## [Text shown]
________

By Amal S and Sruthi Shankar

(Reuters) – European stocks rose on Wednesday after Dutch chip equipment maker ASML and Swiss luxury group Richemont gave encouraging earnings updates, while investors hoped for a large U.S. stimulus plan as Joe Biden was sworn in as president.

The pan-European STOXX 600 index closed 0.7% higher, getting an extra boost as Wall Street marked record highs.

All eyes were on Biden’s inauguration as the 46th U.S. President, with traders betting on a bigger pandemic relief plan and higher infrastructure spending under the new administration to boost the pandemic-stricken economy.

Tech stocks rallied to a two-decade peak in Europe after ASML Holding NV rose 3.0% to all-time highs on better-than-expected quarterly sales and a strong order intake for 2021.

Meanwhile, Richemont rose 2.8%, after posting a 5% increase in quarterly sales as Chinese splashed out on Cartier, its flagship jewellery brand.

Britain’s Burberry jumped 3.9% after it stuck to its full-year goals, saying higher full-price sales would boost annual margins, while Asian demand remained strong.

The pair boosted European luxury goods makers that are heavily reliant on China, with LVMH and Kering gaining between 1% and 3%.

“Any sign that retail spending is picking up in China is going to be a boost to the Western markets and those heavily exposed to it,” said Connor Campbell, financial analyst at SpreadEx.

________

## [Information shown]
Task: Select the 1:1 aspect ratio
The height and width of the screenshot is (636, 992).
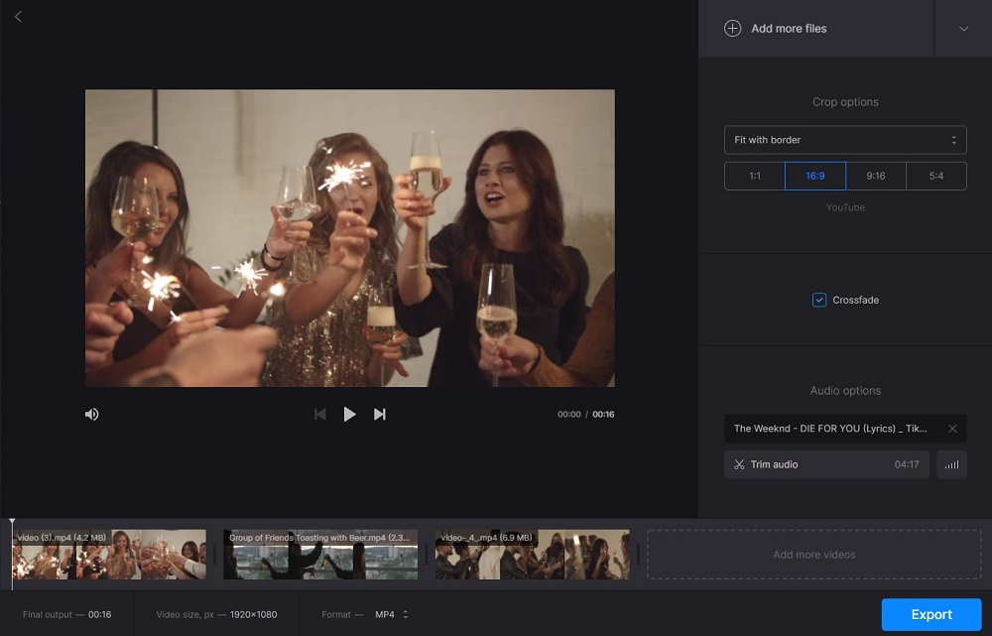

________

## [Task instructions]
A - In the European stocks report, how much higher did the pan-European STOXX 600 index close?
B - Why does the European stocks report say Burberry's shares jumped 3.9%? Answer in one to three sentences.
C - Continue the European stocks report from the point where it stops.

## [Task-by-task outputs]
A - It closed 0.7% higher.

B - Burberry stuck to its full-year goals and said higher full-price sales would boost its annual margins. It also said Asian demand remained strong.

C -
The European Central Bank is set to meet on Thursday. While no policy changes are expected, the bank could face more questions about an increasingly challenging outlook only a month after it unleashed fresh stimulus to bolster the euro zone economy.

“With the new round of easing measures fully in place and no new forecasts to be presented tomorrow, it should be a fairly uneventful day for the euro,” ING analysts said in a note.

Italy’s FTSE MIB gained 0.9% and lenders rose 1.6% after Prime Minister Giuseppe Conte won a confidence vote in the upper house Senate and averted a government collapse.

Conte narrowly secured the vote on Tuesday, allowing him to remain in office after a junior partner quit his coalition last week in the midst of the COVID-19 pandemic.

Daimler AG jumped 4.2% after its Mercedes-Benz brand unveiled a new electric compact SUV, the EQA, as part of plans to take on rival Tesla Inc.

Germany’s Hugo Boss added 4.4% after Mike Ashley-led Frasers said it boosted its stake in the company.